• **PASSAGE SHOWN**
________________

# Swarm Trap Placement



## Rader Sidetrack (Nov 30, 2011)

Welcome to Beesource!

I try to place my traps where I can get them at least elevated to slightly above head level. Usually that means attaching them to a tree.

Here is a study by Seeley on trapping swarms:
http://ecommons.cornell.edu/bitstream/1813/2653/2/Bait Hives for Honey Bees.pdf
(the link is in PDF format so you will need Adobe Reader to read it. Some devices/browsers have Reader functionality pre-installed)


----------



## mark williams (Jan 19, 2003)

That is a million dollar question. The more out the better, All you can do is try.


----------



## LetMBee (Jan 4, 2012)

Cville said:


> Also, I live in a rural area, so would placing some traps out at places I frequent often like the hardware store or feed mill be prudent, or a waste of time?
> Thanks ahead for your input.


Either place them at those locations or somewhere on your ROUTES to and from those locations. I don't "ususally" put more than 1 trap in any 1 say square mile location. That may be wrong, but I only have 30 traps and a lot of place to put traps. I could see putting more than one up if I thought there was a high concentration of feral hives in an area. A beek in my area started trapping in a location close to Libety last year. He had 2 traps in close proximity AND COULDN'T KEEP BEES OUT OF EM. Over a 3 week period I think he caught 12 or 13 swarms.

If you have heard of anyplace where there has been a swarm in the last 5 years get a trap near that locatoin. 

Good luck...


----------



## burns375 (Jul 15, 2013)

LetMBee said:


> Either place them at those locations or somewhere on your ROUTES to and from those locations. I don't "ususally" put more than 1 trap in any 1 say square mile location. That may be wrong, but I only have 30 traps and a lot of place to put traps. I could see putting more than one up if I thought there was a high concentration of feral hives in an area.


I think I know what you mean, but you arn't answering the persons question. If your trapping where you don't know there are hives than I think your rule is find or you will run out of boxes, if you know there are hives both kept or feral increase density. I would put out several if you have a dozen hives. 

I think the majority of feral hives come from kept hives, I have no proof though.


----------



## LetMBee (Jan 4, 2012)

burns375 --- Just to clarify... I target locations where there AREN’T kept hives. I look for feral bees because I don’t want swarms that were “created” by beeks feeding sugar syrup in the early Spring. 

And I know…. If you go back far enough ALL of those bees come from some managed hive somewhere and that is fine with me. All I am looking for is a colony that does not require feeding or treating. If they meet those requirements I don’t care where they came from. 

My main point is “don’t have all of your eggs in one basket” – (all of your traps hung right around your managed hives). Cast a net with your traps. If there is a suitable nest site within a mile or so and there are bees near they will find it.

________________

• **LISTED ENTRIES**

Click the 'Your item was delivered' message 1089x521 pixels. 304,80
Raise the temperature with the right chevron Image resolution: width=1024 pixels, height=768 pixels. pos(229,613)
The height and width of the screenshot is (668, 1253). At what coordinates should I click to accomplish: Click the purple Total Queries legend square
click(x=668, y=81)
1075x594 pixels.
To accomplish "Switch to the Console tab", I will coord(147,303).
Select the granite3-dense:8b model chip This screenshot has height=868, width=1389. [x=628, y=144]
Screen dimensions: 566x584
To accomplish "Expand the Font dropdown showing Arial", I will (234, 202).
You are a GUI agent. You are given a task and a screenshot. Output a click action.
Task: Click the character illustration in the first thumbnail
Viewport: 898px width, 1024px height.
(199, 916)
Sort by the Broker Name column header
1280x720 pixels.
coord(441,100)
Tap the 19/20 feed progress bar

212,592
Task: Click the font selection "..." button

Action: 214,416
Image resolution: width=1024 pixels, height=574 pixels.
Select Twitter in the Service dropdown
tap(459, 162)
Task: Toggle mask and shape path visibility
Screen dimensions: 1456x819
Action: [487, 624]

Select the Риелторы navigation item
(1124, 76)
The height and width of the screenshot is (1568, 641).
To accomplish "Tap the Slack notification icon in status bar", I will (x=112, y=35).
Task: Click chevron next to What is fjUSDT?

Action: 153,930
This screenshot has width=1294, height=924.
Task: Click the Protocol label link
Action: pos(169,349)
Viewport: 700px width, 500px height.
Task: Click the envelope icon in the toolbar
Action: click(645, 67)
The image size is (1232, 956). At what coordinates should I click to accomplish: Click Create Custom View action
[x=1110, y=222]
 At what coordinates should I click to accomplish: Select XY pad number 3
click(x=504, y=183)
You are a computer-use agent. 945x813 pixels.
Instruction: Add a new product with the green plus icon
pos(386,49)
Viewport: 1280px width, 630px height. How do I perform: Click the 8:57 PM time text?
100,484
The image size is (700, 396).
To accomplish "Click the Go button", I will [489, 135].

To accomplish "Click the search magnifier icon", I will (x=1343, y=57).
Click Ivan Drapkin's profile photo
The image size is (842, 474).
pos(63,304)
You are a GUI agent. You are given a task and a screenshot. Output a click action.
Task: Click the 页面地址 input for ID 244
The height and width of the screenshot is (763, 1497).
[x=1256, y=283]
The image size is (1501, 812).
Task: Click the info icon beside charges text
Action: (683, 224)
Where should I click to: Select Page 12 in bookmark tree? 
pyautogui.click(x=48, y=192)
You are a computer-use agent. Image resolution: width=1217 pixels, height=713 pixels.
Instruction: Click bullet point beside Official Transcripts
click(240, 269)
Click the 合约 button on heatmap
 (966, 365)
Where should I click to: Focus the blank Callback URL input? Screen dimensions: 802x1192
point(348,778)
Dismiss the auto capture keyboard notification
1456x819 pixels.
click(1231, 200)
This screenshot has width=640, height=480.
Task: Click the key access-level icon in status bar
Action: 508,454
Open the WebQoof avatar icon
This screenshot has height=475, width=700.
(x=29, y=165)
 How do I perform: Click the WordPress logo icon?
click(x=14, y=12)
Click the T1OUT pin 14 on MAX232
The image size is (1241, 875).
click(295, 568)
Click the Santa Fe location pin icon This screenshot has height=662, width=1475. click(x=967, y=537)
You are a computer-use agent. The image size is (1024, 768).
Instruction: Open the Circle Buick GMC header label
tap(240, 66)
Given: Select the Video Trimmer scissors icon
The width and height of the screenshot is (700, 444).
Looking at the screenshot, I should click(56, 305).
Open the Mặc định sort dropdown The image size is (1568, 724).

________________

• **CHALLENGE 1**
Answer these questions using the swarm trap thread:
(a) At what height does Rader Sidetrack try to place traps?
(b) How many traps does LetMBee say he has?
(c) What kind of swarms does LetMBee want to avoid by targeting locations without kept hives?
• **CHALLENGE 2**
Go on with the swarm trap thread, beginning right after its final sentence.

• **ANSWER 1**
(a) At least slightly above head level, usually by attaching them to a tree.
(b) 30 traps.
(c) Swarms "created" by beekeepers feeding sugar syrup in the early spring.

• **ANSWER 2**
Make sure your traps are a good distance away from your kept hives. I haven’t read this reported anywhere else, but it is my belief that swarms avoid coming into areas where I have strong colonies. Once I have 3 to 5 – 2 or 3 year old 3 deep colonies in a location I can’t get swarms to occupy traps near there. 

I am sorry if it seems like I didn’t answer the question. I know that people are just getting into trapping and they are a little apprehensive. Just get your traps up, see what you can learn this year and apply it next year.


----------



## rhaldridge (Dec 17, 2012)

I put out three traps last year and caught one swarm. The successful location was on a tree on a track between two meadows separated by old tall trees and thick brush. My surmise is that bees used the track-- a cut through the trees-- to get from one field to the other.


----------



## awebber96 (May 28, 2012)

Someone once compared it to fishing, and I have found that to be a good analogy. You can try and guess where the fish MIGHT be in the lake, what lure to use, etc. But at the end of the day, your best bet is to have lots of lines in the water in lots of locations.

Good luck!


----------



## LetMBee (Jan 4, 2012)

awebber: It's totally like fishing. So many aspects of being successful are parallel, with patterning being the key to success. Just like smallmouth are usually going to be off secondary structure in the lake here, bees here are lurking in the unbroken drainages. If I find a farmstead 3/4 to 1 mile from an unbroken drainage.... The farmstead with at least 1 big tree that can be seen as a landmark across the horizon, I am pretty confident of having success. 

rhaldridge: if you find a similar topography in the landscape somewhere around you there is a good chance you will have success in that location as well.

I am getting to the point now where I am putting traps in the locations that give me better over winter survivability. Just like having good spots and better ones. 
I wrote some about it back in February. 
http://letmbee.com/2014/02/27/records-and-trends/


----------



## Cville (Oct 14, 2013)

Thanks for all the info!


----------



## otto (Nov 2, 2010)

got a kinda small swarm in a flower pot lookin swarm trap in a small lemon tree in my suburban front yard. the trap is only 4 feet off the ground. I have also got 2 swarms on my front porch swing that is 2 feet off the deck. both times 2 different seasons, I took the trap out of the tree due to rain and a day or 2 after the rain the swarms came to my front porch. 
I think you could put a swarm trap on the ground and the bees would find it. 
put traps where it is convenient for you! place it and they will come.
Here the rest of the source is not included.